Without Them I’d Wither


It was cold. Scratch that, it was frigid. But, being the rebellious young liberal arters that we are, my friends and I decided, despite the hypothermia inducing conditions, we would brave all that Jack Frost had to offer, making the treacherous trudge to infamous local eatery, Tolly Ho, where Burger nirvana awaited. Fancying myself as the James Dean of our little cadre – and therefore the leader in all things “tough guy”- I scoffed at the layered parkas and jackets employed by my comrades, opting instead for a leather jacket and t-shirt, a la our favorite motorcycle riding bad-boy.

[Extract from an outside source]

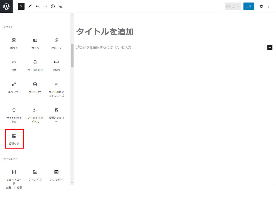Add the カレンダー (Calendar) widget block

pos(56,175)
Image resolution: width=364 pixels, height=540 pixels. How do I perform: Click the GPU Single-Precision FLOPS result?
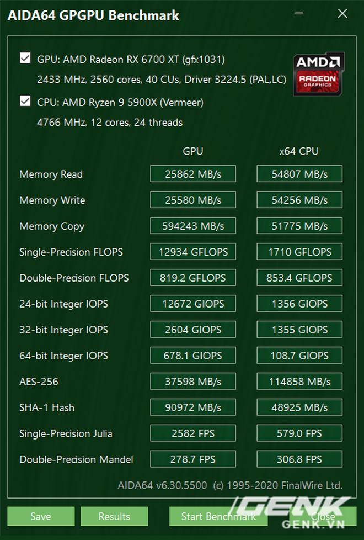click(193, 252)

When I say that Tolly-Ho has burgers good enough to make you punch your mother, I have my mom’s medical bills to prove it, but even the sublime savoriness of Lexington’s best sandwich was not enough to galvanize myself against the biting wind and nipping chill. Alas, even though I looked like Mr. Dean, and talked the proverbial talk, I could not, unfortunately, walk the proverbial walk. And so, in a plot twist no one (or everyone) saw coming, I disavowed myself from the ill-advised walk, pointing to trans fats, caloric intakes, and basic human health as all reasons the plan should be abandoned. Apparently, Dean’s impact extended beyond just myself, as the rest of the group was staid and unwavering in their commitment to the cause.

We were now at an impasse- me valuing the long-term health of my appendages over the short term satisfaction of gastronomical heaven – the rest of the group prepared to protect their limbs and satisfy their bellies while not desperately seeking to illustrate how tough they were. If the mythos of the “American Bad Boy” tells us anything, its that he is stubborn to a fault, and there, that night, my stubbornness was, as the great rock band Foreigner once opined, “Cold as ice.” Or maybe unmovable as ice? Either way, you can’t go wrong with a Foreigner reference.

Luckily, my friends recognized my bullheadedness, and, collectively, offered me a beanie, jacket, and parka, so that not only was I warm and cozy, ready to traverse the rest of our path, but also happily reminded that at Transylvania, the willingness of others to help their fellow student knows no bounds.